• Your objective
Please output the whole listing below exactly as it is.

☆ ☆ ☆ ☆

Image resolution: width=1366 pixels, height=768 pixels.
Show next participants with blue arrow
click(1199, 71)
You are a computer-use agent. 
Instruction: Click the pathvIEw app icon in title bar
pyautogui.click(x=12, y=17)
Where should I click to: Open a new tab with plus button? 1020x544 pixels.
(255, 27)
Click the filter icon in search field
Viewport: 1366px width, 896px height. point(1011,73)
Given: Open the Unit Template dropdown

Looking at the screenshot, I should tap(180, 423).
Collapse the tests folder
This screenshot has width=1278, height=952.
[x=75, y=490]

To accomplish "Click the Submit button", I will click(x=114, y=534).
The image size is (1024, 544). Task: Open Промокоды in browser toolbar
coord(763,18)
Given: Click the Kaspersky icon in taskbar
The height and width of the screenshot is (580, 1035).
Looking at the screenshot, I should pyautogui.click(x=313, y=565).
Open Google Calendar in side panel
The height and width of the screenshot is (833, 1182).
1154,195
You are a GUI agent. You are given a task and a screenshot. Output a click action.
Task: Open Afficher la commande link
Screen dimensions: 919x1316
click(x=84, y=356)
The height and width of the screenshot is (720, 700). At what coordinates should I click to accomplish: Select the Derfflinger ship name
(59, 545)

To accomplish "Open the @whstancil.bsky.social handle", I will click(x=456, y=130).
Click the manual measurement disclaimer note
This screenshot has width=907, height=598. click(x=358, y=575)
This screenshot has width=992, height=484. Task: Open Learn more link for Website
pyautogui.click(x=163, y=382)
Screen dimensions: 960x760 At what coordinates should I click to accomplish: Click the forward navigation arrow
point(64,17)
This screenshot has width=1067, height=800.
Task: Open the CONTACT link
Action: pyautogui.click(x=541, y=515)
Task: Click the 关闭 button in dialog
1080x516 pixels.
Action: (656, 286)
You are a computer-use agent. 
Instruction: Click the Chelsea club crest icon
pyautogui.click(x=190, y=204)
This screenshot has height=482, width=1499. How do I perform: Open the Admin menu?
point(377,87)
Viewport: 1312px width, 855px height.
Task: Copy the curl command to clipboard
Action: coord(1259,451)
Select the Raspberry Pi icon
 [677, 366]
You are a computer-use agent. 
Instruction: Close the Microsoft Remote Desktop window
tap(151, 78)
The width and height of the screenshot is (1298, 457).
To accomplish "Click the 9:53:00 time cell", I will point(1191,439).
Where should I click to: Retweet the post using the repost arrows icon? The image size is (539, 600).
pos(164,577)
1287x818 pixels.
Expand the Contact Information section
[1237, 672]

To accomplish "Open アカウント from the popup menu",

☆ ☆ ☆ ☆

• Answer to this problem
Image resolution: width=1366 pixels, height=768 pixels.
Show next participants with blue arrow
click(1199, 71)
You are a computer-use agent. 
Instruction: Click the pathvIEw app icon in title bar
pyautogui.click(x=12, y=17)
Where should I click to: Open a new tab with plus button? 1020x544 pixels.
(255, 27)
Click the filter icon in search field
Viewport: 1366px width, 896px height. point(1011,73)
Given: Open the Unit Template dropdown

Looking at the screenshot, I should tap(180, 423).
Collapse the tests folder
This screenshot has width=1278, height=952.
[x=75, y=490]

To accomplish "Click the Submit button", I will click(x=114, y=534).
The image size is (1024, 544). Task: Open Промокоды in browser toolbar
coord(763,18)
Given: Click the Kaspersky icon in taskbar
The height and width of the screenshot is (580, 1035).
Looking at the screenshot, I should pyautogui.click(x=313, y=565).
Open Google Calendar in side panel
The height and width of the screenshot is (833, 1182).
1154,195
You are a GUI agent. You are given a task and a screenshot. Output a click action.
Task: Open Afficher la commande link
Screen dimensions: 919x1316
click(x=84, y=356)
The height and width of the screenshot is (720, 700). At what coordinates should I click to accomplish: Select the Derfflinger ship name
(59, 545)

To accomplish "Open the @whstancil.bsky.social handle", I will click(x=456, y=130).
Click the manual measurement disclaimer note
This screenshot has width=907, height=598. click(x=358, y=575)
This screenshot has width=992, height=484. Task: Open Learn more link for Website
pyautogui.click(x=163, y=382)
Screen dimensions: 960x760 At what coordinates should I click to accomplish: Click the forward navigation arrow
point(64,17)
This screenshot has width=1067, height=800.
Task: Open the CONTACT link
Action: pyautogui.click(x=541, y=515)
Task: Click the 关闭 button in dialog
1080x516 pixels.
Action: (656, 286)
You are a computer-use agent. 
Instruction: Click the Chelsea club crest icon
pyautogui.click(x=190, y=204)
This screenshot has height=482, width=1499. How do I perform: Open the Admin menu?
point(377,87)
Viewport: 1312px width, 855px height.
Task: Copy the curl command to clipboard
Action: coord(1259,451)
Select the Raspberry Pi icon
 [677, 366]
You are a computer-use agent. 
Instruction: Close the Microsoft Remote Desktop window
tap(151, 78)
The width and height of the screenshot is (1298, 457).
To accomplish "Click the 9:53:00 time cell", I will point(1191,439).
Where should I click to: Retweet the post using the repost arrows icon? The image size is (539, 600).
pos(164,577)
1287x818 pixels.
Expand the Contact Information section
[1237, 672]

To accomplish "Open アカウント from the popup menu",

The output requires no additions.